▶ [Task]: After finding the line with "The image size is (1436, 840)." in the data below, set down exactly each line through the one with "The height and width of the screenshot is (831, 1456).", inclusive, and stop there.

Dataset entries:

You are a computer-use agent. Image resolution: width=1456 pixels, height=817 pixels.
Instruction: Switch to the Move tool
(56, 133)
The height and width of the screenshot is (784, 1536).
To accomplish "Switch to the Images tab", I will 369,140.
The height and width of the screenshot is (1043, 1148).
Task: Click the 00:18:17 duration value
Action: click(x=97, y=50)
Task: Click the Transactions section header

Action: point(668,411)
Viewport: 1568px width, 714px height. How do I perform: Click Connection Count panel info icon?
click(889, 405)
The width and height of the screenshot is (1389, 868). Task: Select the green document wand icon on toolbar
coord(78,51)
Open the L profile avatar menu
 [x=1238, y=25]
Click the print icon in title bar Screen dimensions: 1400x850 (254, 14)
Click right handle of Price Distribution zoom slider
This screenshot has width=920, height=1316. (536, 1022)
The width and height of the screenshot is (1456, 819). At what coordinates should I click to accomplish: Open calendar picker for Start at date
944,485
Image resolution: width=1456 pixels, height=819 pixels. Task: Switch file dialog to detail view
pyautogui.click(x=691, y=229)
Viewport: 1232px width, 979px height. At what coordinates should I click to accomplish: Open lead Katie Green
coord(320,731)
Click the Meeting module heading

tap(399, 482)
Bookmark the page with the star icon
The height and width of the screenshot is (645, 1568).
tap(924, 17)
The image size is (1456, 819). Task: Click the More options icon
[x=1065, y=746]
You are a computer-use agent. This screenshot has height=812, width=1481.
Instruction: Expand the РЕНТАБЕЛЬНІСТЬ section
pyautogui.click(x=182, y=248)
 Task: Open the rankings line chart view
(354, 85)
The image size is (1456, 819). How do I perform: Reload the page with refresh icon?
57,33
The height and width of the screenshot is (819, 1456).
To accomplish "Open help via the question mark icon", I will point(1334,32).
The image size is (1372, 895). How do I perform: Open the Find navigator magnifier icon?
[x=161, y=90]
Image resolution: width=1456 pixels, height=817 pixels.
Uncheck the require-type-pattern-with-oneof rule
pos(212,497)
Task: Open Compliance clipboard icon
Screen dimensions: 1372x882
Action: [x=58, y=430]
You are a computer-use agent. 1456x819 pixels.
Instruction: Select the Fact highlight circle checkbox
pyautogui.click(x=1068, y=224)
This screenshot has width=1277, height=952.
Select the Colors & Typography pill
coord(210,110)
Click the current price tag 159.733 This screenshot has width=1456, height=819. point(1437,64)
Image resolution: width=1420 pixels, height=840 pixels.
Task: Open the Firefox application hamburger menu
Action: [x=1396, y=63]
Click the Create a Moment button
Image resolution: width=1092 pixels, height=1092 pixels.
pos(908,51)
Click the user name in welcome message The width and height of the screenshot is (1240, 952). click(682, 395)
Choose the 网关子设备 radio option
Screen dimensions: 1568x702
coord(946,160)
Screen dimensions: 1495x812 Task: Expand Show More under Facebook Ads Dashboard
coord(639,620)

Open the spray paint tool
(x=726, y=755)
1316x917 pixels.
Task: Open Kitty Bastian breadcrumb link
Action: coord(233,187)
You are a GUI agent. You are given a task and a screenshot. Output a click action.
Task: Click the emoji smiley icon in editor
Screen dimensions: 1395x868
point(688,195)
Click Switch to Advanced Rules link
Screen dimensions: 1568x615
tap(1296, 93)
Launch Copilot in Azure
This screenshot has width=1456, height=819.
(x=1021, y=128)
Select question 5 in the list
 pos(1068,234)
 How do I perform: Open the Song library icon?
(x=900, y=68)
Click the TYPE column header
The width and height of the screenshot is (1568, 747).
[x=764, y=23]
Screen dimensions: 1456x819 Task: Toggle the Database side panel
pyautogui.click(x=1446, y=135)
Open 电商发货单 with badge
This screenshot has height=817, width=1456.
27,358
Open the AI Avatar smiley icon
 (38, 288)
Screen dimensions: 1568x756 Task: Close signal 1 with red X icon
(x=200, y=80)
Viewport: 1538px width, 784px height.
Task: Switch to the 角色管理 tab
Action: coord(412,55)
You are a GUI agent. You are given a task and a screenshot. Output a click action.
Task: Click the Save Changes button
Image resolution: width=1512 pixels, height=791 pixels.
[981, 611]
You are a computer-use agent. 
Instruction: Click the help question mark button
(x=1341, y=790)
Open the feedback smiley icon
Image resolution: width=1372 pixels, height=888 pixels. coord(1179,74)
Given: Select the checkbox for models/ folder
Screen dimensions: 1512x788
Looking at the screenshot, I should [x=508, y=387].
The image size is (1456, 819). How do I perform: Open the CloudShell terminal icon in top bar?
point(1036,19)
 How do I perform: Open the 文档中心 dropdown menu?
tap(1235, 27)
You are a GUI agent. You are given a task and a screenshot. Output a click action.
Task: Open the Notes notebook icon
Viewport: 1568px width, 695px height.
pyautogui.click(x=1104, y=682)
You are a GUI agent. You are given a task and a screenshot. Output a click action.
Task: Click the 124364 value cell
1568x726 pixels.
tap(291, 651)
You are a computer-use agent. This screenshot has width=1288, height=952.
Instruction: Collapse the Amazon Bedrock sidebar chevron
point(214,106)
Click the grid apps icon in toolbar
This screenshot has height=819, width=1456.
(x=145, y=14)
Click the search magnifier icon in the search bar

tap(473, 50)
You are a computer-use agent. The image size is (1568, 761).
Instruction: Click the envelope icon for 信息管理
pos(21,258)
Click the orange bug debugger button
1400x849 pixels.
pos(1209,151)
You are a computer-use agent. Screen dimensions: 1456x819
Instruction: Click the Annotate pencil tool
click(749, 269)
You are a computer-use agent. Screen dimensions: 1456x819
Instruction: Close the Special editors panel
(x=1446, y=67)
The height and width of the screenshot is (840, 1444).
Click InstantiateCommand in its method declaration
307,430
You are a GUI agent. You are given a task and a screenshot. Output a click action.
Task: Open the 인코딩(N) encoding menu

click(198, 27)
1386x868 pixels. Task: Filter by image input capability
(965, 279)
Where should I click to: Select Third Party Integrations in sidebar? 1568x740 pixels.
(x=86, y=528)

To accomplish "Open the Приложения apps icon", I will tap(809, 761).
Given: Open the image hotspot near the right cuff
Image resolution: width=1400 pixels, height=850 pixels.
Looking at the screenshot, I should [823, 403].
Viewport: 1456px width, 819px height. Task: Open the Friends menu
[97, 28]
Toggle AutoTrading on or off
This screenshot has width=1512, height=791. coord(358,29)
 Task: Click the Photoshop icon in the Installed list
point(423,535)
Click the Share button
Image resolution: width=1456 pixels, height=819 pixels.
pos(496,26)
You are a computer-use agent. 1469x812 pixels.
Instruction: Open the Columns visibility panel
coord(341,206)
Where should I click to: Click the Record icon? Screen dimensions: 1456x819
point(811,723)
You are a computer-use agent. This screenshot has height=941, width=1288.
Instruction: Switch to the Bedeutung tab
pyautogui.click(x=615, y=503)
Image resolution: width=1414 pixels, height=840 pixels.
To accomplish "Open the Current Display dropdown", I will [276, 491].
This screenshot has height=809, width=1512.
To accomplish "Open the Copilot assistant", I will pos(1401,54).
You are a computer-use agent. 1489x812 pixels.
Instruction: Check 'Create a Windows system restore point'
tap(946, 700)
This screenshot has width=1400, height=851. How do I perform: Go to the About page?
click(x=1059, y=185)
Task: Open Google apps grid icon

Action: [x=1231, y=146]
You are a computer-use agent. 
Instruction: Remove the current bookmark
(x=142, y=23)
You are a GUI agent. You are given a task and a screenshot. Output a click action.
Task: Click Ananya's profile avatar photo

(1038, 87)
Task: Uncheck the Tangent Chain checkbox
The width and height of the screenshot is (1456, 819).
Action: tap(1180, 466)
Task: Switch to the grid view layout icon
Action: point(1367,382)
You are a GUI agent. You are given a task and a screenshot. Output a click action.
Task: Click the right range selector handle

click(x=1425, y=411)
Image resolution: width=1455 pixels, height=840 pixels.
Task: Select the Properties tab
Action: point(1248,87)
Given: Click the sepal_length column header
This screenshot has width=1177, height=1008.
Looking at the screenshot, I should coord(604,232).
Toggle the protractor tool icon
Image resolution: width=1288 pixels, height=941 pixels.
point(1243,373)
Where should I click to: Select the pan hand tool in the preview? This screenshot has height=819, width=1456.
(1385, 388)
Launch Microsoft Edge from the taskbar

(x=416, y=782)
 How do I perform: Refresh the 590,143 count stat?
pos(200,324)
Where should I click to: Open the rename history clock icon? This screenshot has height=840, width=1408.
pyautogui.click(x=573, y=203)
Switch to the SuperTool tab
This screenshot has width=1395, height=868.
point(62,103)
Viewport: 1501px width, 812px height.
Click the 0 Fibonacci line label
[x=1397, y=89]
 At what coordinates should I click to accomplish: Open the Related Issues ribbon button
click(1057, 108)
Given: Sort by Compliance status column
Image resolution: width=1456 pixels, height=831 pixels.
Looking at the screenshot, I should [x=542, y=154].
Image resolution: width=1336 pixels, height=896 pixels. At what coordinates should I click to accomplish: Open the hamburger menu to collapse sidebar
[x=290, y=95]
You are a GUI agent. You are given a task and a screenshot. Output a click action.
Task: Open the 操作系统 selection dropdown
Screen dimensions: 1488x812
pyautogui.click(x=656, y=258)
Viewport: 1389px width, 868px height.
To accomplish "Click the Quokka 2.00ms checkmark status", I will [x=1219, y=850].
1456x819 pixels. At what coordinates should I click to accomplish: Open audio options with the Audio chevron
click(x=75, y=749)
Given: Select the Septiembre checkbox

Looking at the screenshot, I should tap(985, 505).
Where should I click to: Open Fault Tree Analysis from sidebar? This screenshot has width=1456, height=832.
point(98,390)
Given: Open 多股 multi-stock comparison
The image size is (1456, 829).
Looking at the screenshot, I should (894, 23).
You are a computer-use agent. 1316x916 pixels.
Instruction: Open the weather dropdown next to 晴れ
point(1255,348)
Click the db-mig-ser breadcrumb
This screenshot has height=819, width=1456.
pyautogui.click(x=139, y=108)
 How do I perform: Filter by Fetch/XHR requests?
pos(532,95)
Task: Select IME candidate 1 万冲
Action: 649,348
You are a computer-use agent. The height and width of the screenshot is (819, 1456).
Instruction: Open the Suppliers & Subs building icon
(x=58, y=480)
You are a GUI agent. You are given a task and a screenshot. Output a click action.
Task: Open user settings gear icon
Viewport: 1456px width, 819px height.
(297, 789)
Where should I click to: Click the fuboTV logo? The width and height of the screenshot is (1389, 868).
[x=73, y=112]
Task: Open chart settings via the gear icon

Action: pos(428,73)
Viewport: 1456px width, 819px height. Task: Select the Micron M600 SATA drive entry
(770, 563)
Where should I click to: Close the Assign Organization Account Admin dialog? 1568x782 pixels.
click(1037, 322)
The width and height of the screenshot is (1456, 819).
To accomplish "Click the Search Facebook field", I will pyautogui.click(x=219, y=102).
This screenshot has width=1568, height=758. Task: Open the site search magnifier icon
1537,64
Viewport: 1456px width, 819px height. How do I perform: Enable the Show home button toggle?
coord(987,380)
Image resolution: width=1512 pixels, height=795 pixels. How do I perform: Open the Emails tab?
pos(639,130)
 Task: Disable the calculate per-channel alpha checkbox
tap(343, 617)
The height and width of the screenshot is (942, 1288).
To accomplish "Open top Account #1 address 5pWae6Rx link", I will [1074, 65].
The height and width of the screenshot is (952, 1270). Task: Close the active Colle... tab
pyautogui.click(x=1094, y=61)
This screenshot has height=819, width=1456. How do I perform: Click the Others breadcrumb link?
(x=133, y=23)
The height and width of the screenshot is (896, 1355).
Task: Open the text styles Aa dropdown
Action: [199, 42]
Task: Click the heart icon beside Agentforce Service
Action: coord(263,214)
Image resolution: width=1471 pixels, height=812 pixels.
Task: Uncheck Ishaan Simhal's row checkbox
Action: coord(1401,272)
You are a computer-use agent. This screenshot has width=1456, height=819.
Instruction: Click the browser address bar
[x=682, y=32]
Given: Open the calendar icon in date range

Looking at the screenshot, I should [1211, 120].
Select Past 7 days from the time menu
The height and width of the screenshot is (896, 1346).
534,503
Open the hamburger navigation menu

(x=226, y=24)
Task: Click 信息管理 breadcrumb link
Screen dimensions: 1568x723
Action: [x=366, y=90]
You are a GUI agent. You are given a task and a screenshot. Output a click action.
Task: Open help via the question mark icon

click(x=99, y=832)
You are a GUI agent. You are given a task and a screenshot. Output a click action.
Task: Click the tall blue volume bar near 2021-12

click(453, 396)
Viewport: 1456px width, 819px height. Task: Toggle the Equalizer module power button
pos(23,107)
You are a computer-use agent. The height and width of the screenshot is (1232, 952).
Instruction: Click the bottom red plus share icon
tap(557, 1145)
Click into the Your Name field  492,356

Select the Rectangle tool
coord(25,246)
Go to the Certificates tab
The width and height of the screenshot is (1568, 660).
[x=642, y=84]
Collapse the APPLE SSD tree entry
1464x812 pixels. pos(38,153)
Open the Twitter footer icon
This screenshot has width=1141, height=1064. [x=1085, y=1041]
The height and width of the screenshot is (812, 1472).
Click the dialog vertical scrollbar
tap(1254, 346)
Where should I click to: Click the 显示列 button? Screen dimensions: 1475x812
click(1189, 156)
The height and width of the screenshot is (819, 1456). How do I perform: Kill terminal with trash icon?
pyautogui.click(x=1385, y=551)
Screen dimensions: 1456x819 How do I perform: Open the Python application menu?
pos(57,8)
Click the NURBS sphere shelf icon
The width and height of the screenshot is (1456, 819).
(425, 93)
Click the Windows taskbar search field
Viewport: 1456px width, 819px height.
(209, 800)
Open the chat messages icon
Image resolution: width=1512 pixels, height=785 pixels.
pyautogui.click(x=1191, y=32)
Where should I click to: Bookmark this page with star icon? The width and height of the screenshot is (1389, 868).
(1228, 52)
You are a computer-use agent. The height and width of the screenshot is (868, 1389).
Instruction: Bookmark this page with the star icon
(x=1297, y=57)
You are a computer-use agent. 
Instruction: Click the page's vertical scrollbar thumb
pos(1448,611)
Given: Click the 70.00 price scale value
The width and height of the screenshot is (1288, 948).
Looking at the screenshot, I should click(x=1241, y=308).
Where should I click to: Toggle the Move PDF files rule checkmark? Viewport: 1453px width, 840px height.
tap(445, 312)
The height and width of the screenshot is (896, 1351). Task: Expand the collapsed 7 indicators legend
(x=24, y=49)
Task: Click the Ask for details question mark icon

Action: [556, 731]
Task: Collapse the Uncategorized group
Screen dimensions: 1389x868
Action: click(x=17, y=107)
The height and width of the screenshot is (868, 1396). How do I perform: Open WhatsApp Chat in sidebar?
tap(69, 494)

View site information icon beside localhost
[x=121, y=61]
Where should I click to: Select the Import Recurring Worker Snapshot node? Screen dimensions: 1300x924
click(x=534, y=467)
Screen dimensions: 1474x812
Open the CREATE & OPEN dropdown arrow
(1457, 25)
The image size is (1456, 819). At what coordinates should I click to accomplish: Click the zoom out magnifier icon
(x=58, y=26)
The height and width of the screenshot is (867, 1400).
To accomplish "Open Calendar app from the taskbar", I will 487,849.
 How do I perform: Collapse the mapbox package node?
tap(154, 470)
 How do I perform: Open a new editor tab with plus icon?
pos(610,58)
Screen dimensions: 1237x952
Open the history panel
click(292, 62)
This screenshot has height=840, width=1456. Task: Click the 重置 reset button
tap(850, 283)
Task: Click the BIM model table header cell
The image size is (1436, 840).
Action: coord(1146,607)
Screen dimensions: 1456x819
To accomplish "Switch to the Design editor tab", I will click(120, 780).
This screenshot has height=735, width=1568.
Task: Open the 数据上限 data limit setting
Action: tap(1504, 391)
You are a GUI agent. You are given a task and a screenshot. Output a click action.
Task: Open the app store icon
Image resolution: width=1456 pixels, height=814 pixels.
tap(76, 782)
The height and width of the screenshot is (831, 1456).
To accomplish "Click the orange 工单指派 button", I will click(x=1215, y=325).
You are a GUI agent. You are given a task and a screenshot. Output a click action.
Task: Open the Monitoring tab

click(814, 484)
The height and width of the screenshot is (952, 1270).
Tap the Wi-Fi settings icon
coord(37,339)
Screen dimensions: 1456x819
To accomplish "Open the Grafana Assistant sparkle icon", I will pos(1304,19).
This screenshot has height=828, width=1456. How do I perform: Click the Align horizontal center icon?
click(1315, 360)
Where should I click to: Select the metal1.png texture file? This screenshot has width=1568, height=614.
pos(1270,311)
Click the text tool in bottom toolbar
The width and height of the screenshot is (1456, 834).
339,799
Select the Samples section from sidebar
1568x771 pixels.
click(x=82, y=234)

▶ [Answer]:
The image size is (1436, 840).
Action: coord(1146,607)
Screen dimensions: 1456x819
To accomplish "Switch to the Design editor tab", I will click(120, 780).
This screenshot has height=735, width=1568.
Task: Open the 数据上限 data limit setting
Action: tap(1504, 391)
You are a GUI agent. You are given a task and a screenshot. Output a click action.
Task: Open the app store icon
Image resolution: width=1456 pixels, height=814 pixels.
tap(76, 782)
The height and width of the screenshot is (831, 1456).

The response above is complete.